WiiM’s main bet is that smart soundbar control should live on the device, not only in an app. The circular touchscreen offers playback control, input switching, EQ tweaks, audio presets, and customization options right on the front panel. Top-mounted buttons still give a familiar alternative for volume and basic functions, while the bundled remote and WiiM Home app cover deeper settings. Inside the app, users can stream from more than 20 services and cast directly via Spotify Connect, Tidal Connect, Qobuz Connect, and Google Cast. Pocket-lint notes that the screen can also show album art, turning the bar into a compact, glanceable music display when the TV is off. For households juggling multiple inputs and services, this multi-layered control approach is a key differentiator over more minimal competitors.

RoomFit, Voice Enhancements, and Ecosystem Strategy

Beyond the touchscreen, WiiM is clearly using software to challenge established multiroom brands. The WiiM Bar includes RoomFit room correction, which measures the listening space and automatically adjusts output, similar in spirit to tuning on the Sonos Beam. Clear Voice Mode boosts dialogue intelligibility so speech cuts through busy mixes, while Night Mode reduces loud effects without dropping voices, making late‑night viewing less disruptive. The bar connects via HDMI eARC, optical, line in, and USB audio, and integrates with services such as Spotify, Google Cast, Tidal, Qobuz, Amazon Music, DLNA, and Roon.
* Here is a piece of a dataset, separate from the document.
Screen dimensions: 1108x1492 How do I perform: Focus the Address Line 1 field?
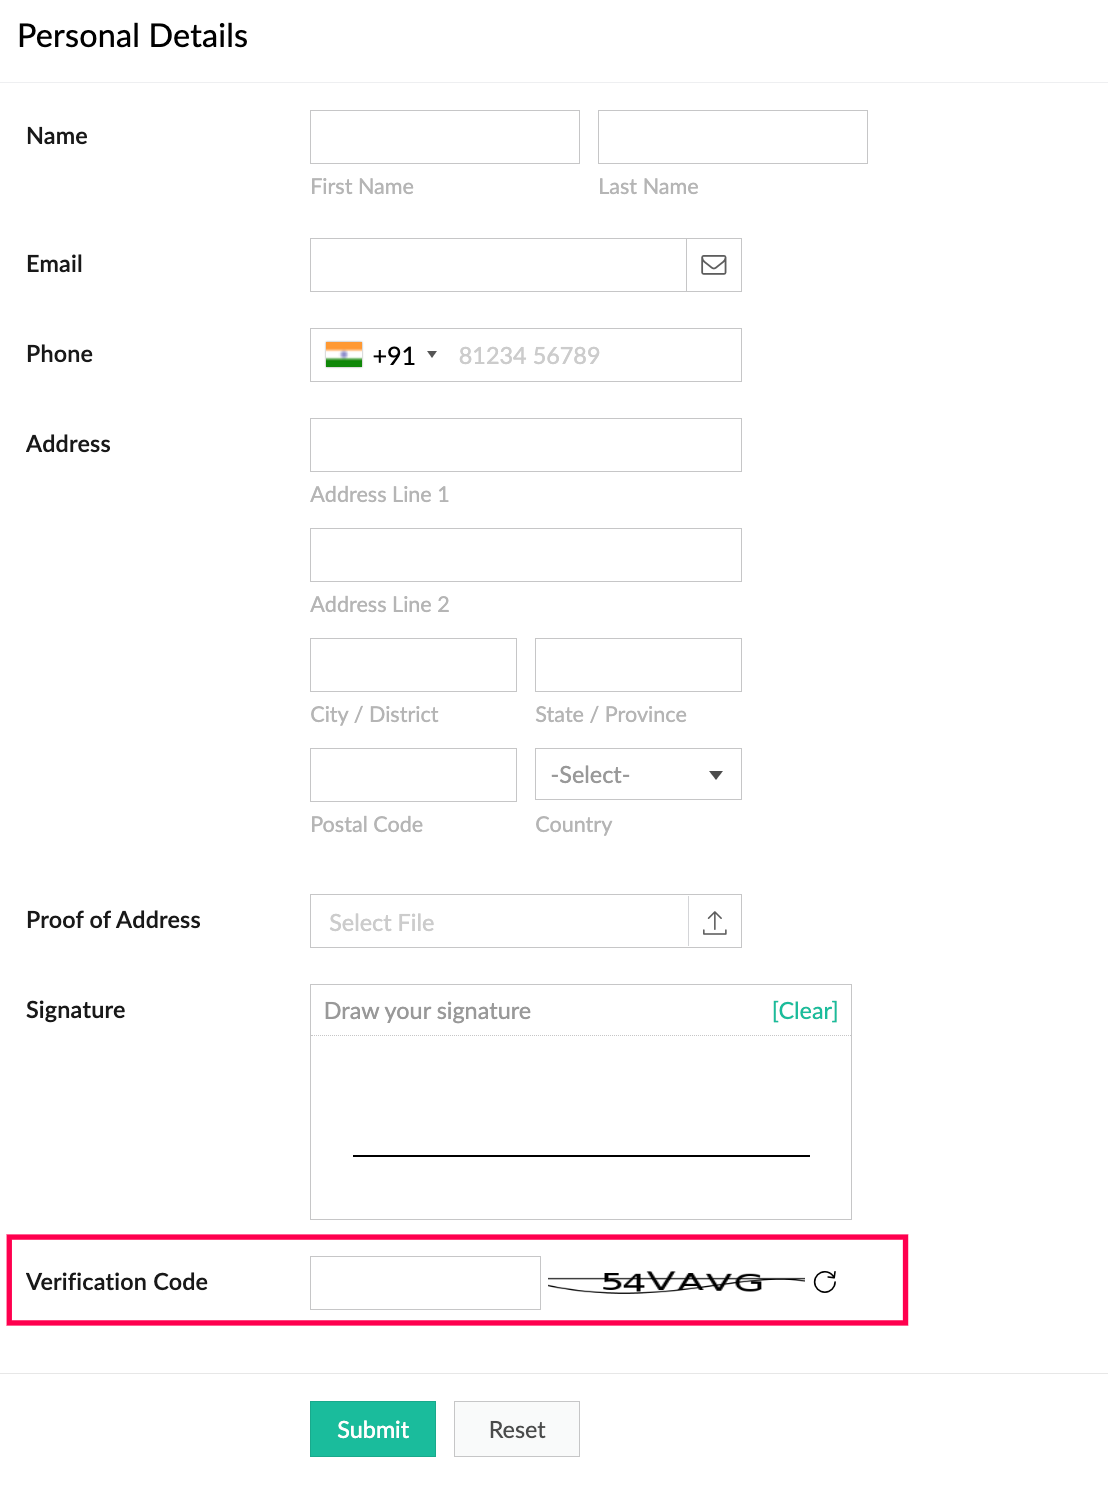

Crucially, the Bar is designed as a hub within WiiM’s broader ecosystem, encouraging owners of its amps and speakers to expand into full surround setups over time, rather than treating the soundbar as a standalone purchase.

Pricing, Release Timing, and Market Position

With its first soundbar, WiiM is moving from niche streaming boxes into the crowded home theatre aisle, and the strategy leans heavily on value and novelty. The WiiM Bar is available to preorder from the company’s website for USD 479 (approx. RM2,250), with wider availability planned through Amazon and select retailers. At that price, WiiM is aiming between entry-level Atmos models and high-end flagship bars, while offering features often reserved for more expensive systems, such as height channels, app-based room correction, and detailed touchscreen control on the chassis. According to Pocket-lint, the Bar’s long list of smart features and service integrations helps it compete directly with brands like Sonos on software. Its rare circular touchscreen – still uncommon in this category – may be the hook that convinces curious buyers to try a newer name in soundbars.